Adrian Aston, Wakemans

The BREEAM row that has developed following the government’s suggestion to scrap green standards for new school buildings has put the issue of the costs of sustainability back on the agenda. Wakemans director Adrian Aston reviews the debate.

Government plans to drop BREEAM assessments for school construction projects sparked a wave of criticism from industry experts, many claiming that it would send the wrong message to the rest of the industry and that it was not acceptable to abandon BREEAM for schools with no alternative.

The Department for Education made the recommendation to drop BREEAM as part of the James Review, which singled out the BREEAM regulations for criticism, citing the excessive burden of regulation and guidance in procurement and high costs for carrying out pre-assessment of BREEAM for schools.

The question of can we afford to continue to construct sustainable buildings has been asked many times during this recession.
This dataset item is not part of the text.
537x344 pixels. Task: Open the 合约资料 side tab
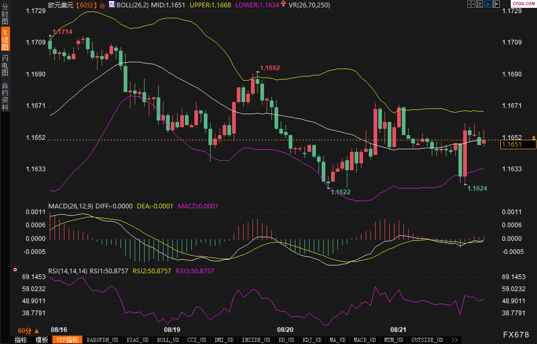(x=5, y=96)
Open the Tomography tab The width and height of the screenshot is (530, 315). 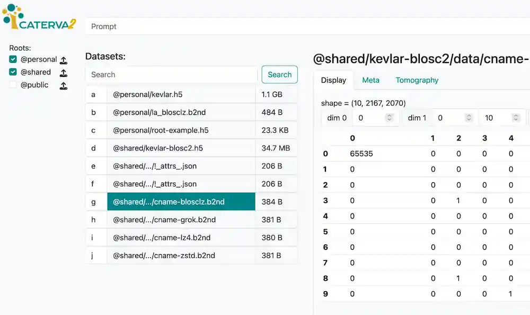pos(417,80)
In the private sector landlords are subject to market forces, which have dictated the need to incorporate green credentials in order to maximise letting potential and rents. In the public sector there is an urgent need to start investing to create jobs and stimulate the economy but cutbacks are putting pressure on budgets, which has led to this situation with schools.

There is no doubt that BREEAM is not perfect. There are many improvements that could be made to create an assessment that was less complicated to administer and also more focused on the practicalities of how a building works and integrates with its environment rather than a strict tick list and points system.
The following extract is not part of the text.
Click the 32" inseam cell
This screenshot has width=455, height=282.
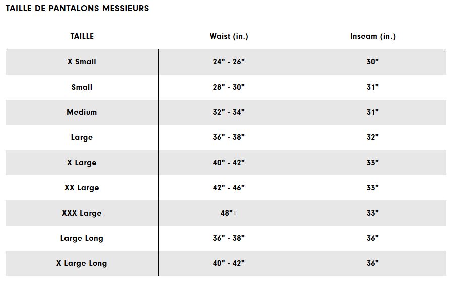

The James Review was not proposing that schools have no environmental stands applied but criticised the complexity of the BREEAM system and how expensive it was to achieve.

Certainly some streamlining of the process would be helpful but a review of what BREEAM is meant to achieve and a new way of measuring sustainability could help bring the costs down.

There is also a need to collect and analyse the recent data that is now available from schemes where new technology has been used. While there are lots of environmentally friendly heating and cooling systems, controls and water conservation products, these do not always deliver the expected savings over the lifetime of the building. These products are usually more expensive to purchase and install but can leave building owners and occupiers with larger than expected utility bills. This has occurred with some grant funded community schemes, where the management of the building is not sophisticated enough to allow the savings to materialise.

For public buildings like schools, we also need to consider the commitment to sustainable communities. How well a building meets its obligations with regards to creating opportunities for local employment or contributing to the economy are not considered enough by the BREEAM process.
Knowledge is key to the solution and accurate records of how all buildings perform could benefit the design process of the future. Access to a solid database about buildings, how they operate and how they perform enables property owners to plan for future maintenance and manage building costs effectively. In the private sector there are companies and organisations that do this well and the public sector could benefit from following their lead.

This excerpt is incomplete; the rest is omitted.